Mirum Pharmaceuticals (NASDAQ: MIRM) is a leading rare disease company with a global footprint of approved products and a broad pipeline of investigational medicines. Purpose-built to bring forward breakthrough medicines for people with overlooked conditions, Mirum focuses on rare liver and rare genetic diseases, where it has built deep expertise and strong connections to patient communities. The company’s commercial portfolio includes LIVMARLI® (maralixibat) for Alagille syndrome (ALGS) and progressive familial intrahepatic cholestasis (PFIC), CHOLBAM® (cholic acid) for bile-acid synthesis disorders, and CTEXLI® (chenodiol) for cerebrotendinous xanthomatosis (CTX).
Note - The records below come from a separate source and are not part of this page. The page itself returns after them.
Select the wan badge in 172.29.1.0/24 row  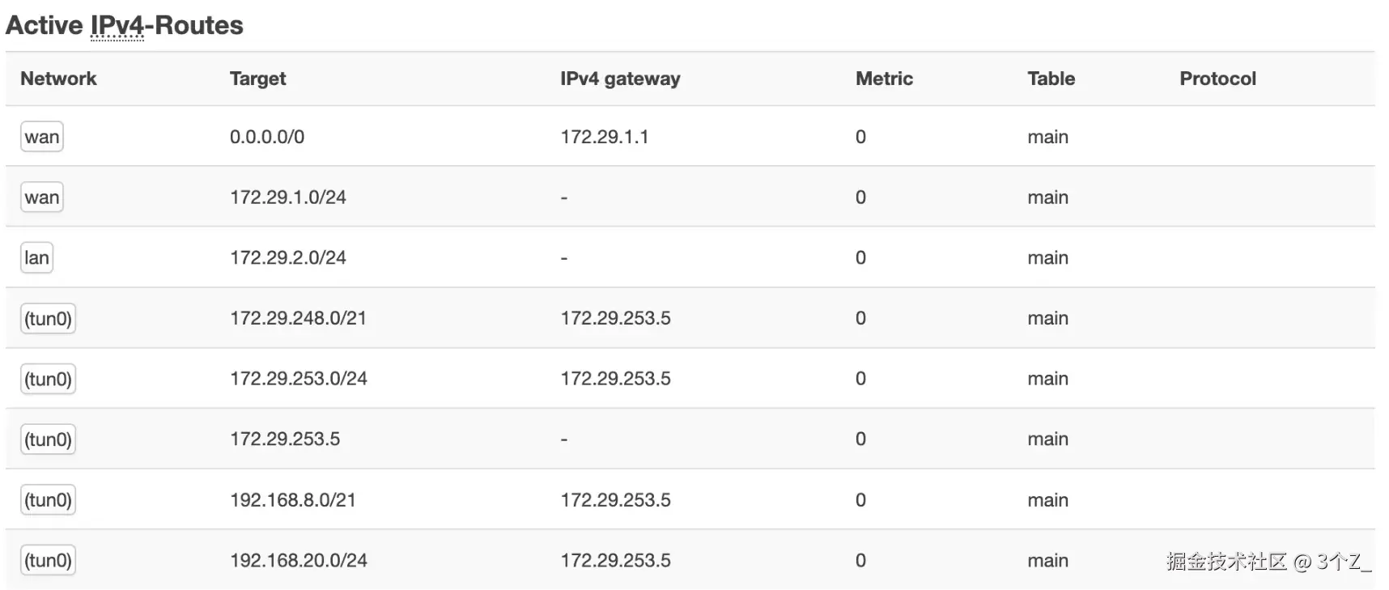[x=41, y=197]
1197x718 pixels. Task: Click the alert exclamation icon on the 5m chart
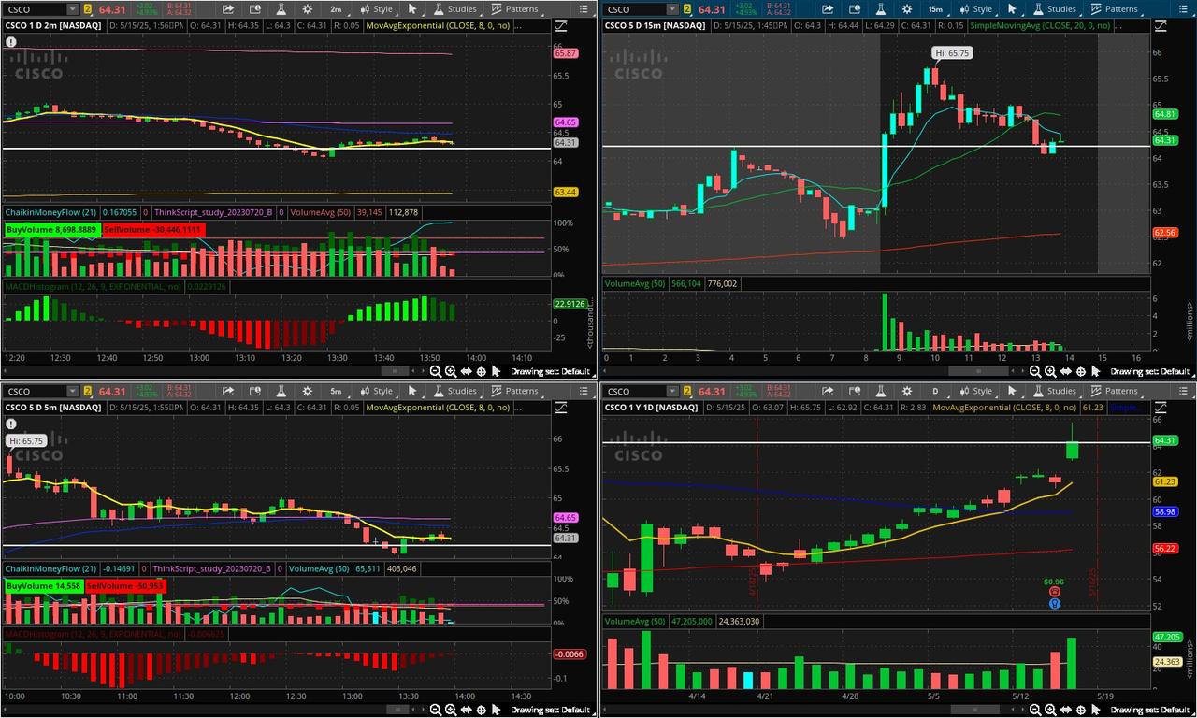(x=11, y=424)
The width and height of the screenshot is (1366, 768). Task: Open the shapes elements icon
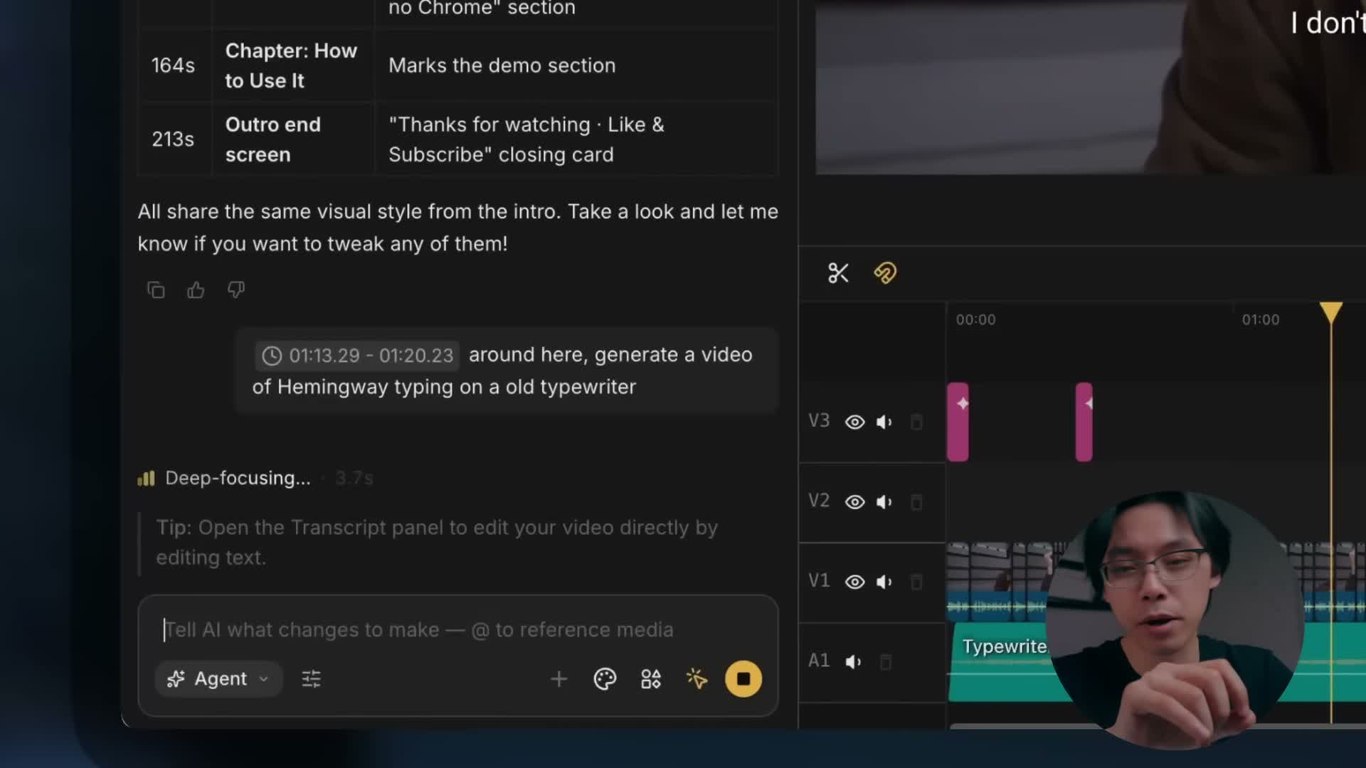651,679

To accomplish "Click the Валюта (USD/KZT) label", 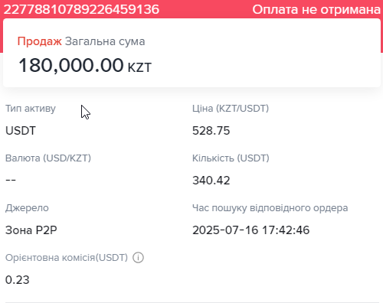I will pyautogui.click(x=48, y=158).
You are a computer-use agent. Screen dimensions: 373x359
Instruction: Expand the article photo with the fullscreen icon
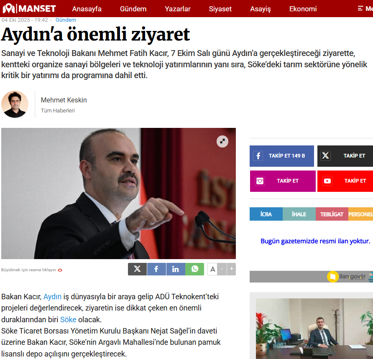point(222,141)
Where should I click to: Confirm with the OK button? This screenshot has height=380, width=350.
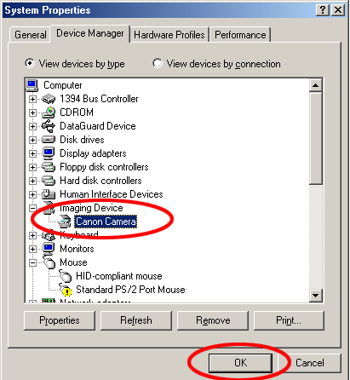(x=240, y=363)
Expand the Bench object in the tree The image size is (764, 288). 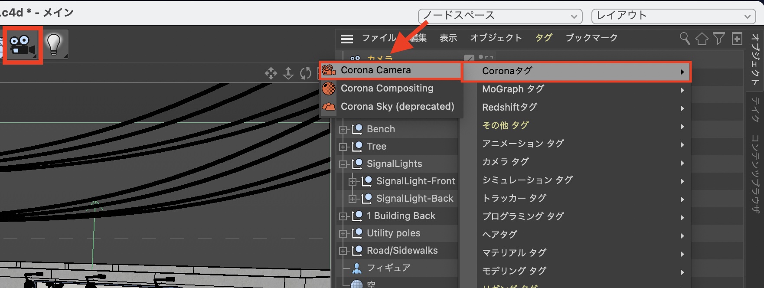point(343,129)
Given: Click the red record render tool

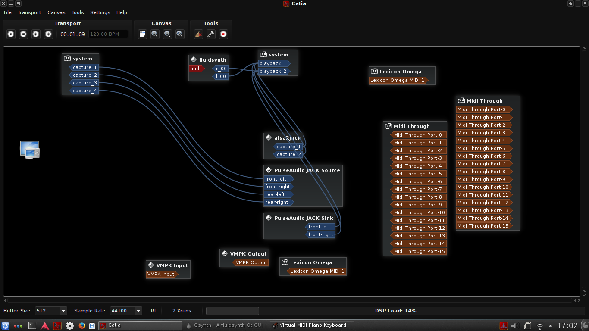Looking at the screenshot, I should (x=223, y=34).
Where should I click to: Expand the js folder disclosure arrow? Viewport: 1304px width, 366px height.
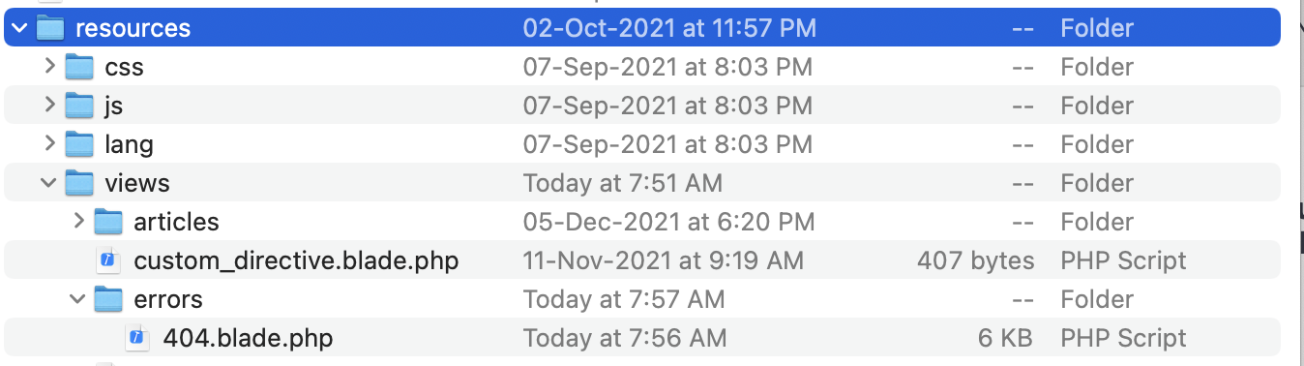(x=50, y=106)
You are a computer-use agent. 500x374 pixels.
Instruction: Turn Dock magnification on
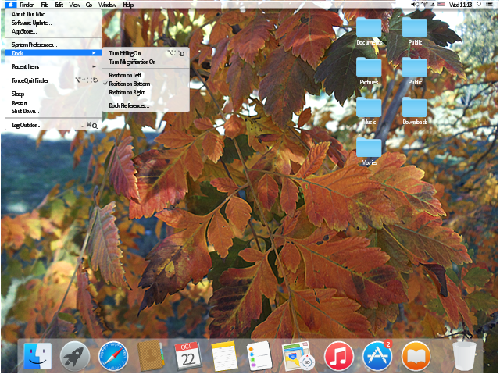[x=132, y=62]
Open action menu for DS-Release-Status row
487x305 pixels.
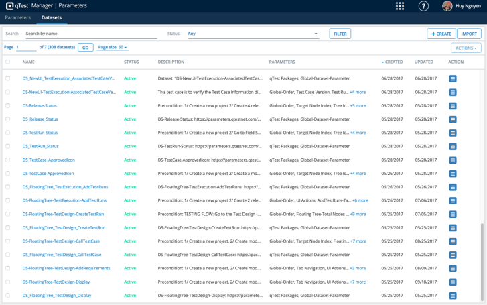pos(453,106)
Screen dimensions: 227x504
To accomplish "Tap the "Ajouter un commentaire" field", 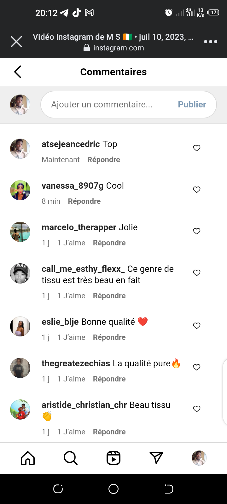I will click(107, 105).

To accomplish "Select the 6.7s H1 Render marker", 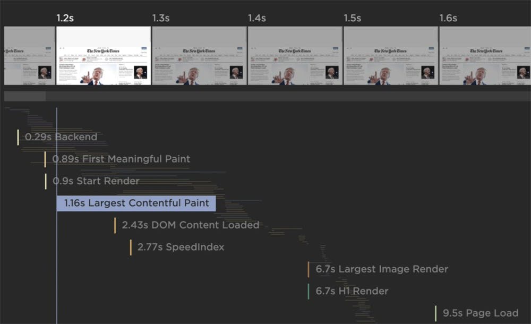I will (x=352, y=291).
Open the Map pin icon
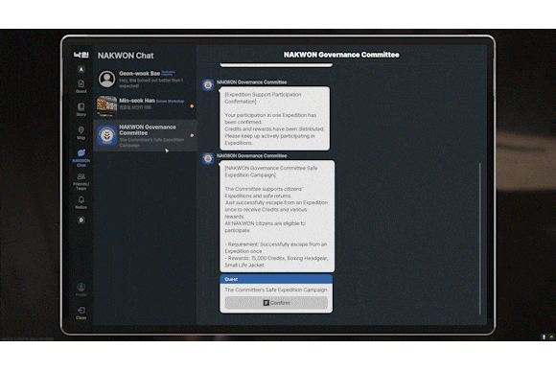 (x=81, y=132)
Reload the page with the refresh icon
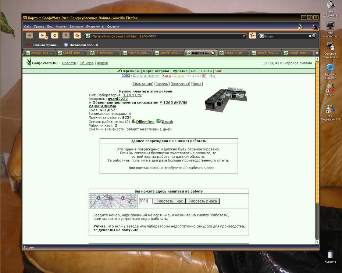The height and width of the screenshot is (273, 342). click(x=55, y=35)
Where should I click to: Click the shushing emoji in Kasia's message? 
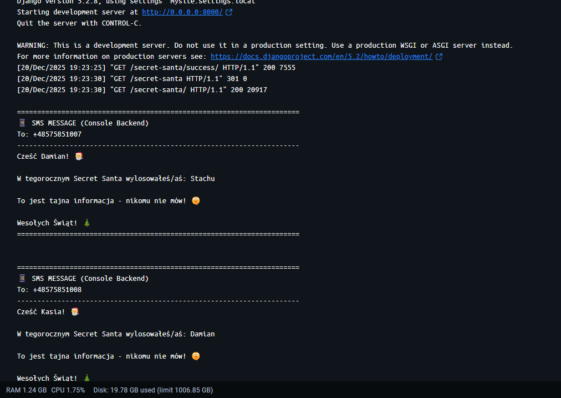[196, 356]
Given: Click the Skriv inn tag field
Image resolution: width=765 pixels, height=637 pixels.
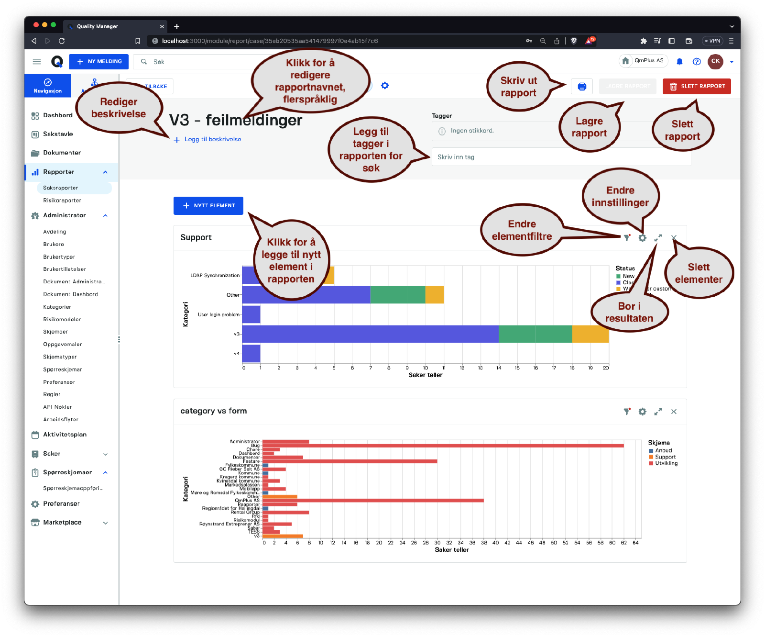Looking at the screenshot, I should 561,157.
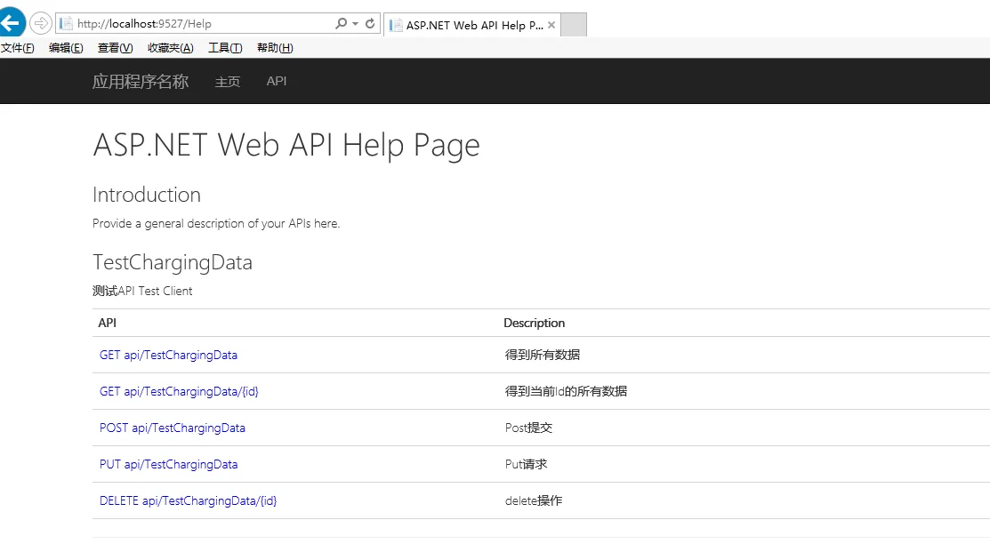
Task: Open the 文件(F) menu
Action: 18,48
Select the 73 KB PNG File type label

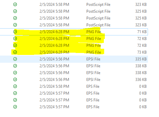(94, 52)
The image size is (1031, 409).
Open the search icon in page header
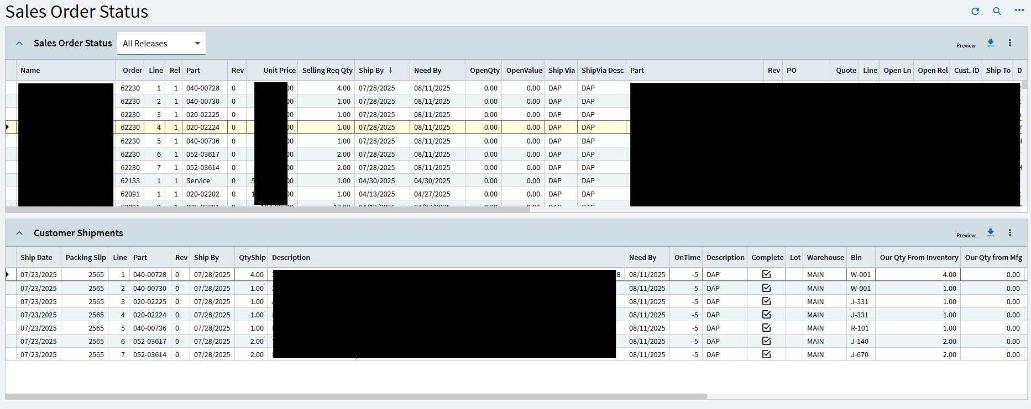click(997, 11)
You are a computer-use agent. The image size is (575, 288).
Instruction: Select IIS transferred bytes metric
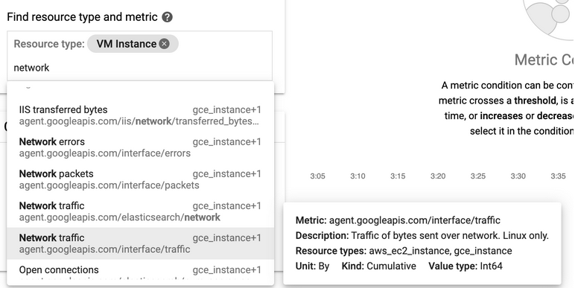140,115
Mirum’s clinical-stage pipeline includes volixibat, an IBAT inhibitor in late-stage development for primary sclerosing cholangitis (PSC) and primary biliary cholangitis (PBC), brelovitug, a fully human monoclonal antibody in late-stage development for chronic hepatitis delta virus (HDV), zilurgisertib, an ALK2 inhibitor under regulatory review with the FDA for fibrodysplasia ossificans progressiva (FOP), and MRM-3379, a PDE4D inhibitor being evaluated for Fragile X syndrome (FXS).

Mirum’s success is driven by a team dedicated to advancing high impact medicines through strategic development, disciplined execution and purposeful collaboration across the rare disease ecosystem. Learn more at www.mirumpharma.com and follow Mirum on Facebook, LinkedIn, Instagram and X.

Forward-Looking Statements

Statements contained in this press release regarding matters that are not historical facts are “forward-looking statements” within the meaning of the Private Securities Litigation Reform Act of 1995. Such forward-looking statements include statements regarding, among other things, the Company’s planned participation at a scientific congress, Mirum’s continued or advancing leadership in PSC, HDV, and PFIC, the potential benefit of Mirum products and candidates in real world settings versus scientific presentations of data at the EASL Congress 2026, as well as the potential regulatory success of any Mirum development candidates based on such data. Because such statements are subject to risks and uncertainties, actual results may differ materially from those expressed or implied by such forward-looking statements. Words such as “expected,” “will,” “could,” “would,” “guidance,” “potential,” “continue” and similar expressions are intended to identify forward-looking statements. These forward-looking statements are based upon Mirum’s current expectations and involve assumptions that may never materialize or may prove to be incorrect. Actual results could differ materially from those anticipated in such forward-looking statements as a result of various risks and uncertainties, which include, without limitation, risks and uncertainties associated with Mirum’s business in general, the impact of geopolitical and macroeconomic events, and the other risks described in Mirum’s Annual Report for the year ended December 31, 2025, filed with the Securities and Exchange Commission on February 25, 2026, and subsequent filings with the Securities and Exchange Commission, which are available at www.sec.gov. All forward-looking statements contained in this press release speak only as of the date on which they were made and are based on management’s assumptions and estimates as of such date. Mirum undertakes no obligation to update such statements to reflect events that occur or circumstances that exist after the date on which they were made, except as required by law.

Mirum and the Mirum logo are trademarks of Mirum Pharmaceuticals, Inc.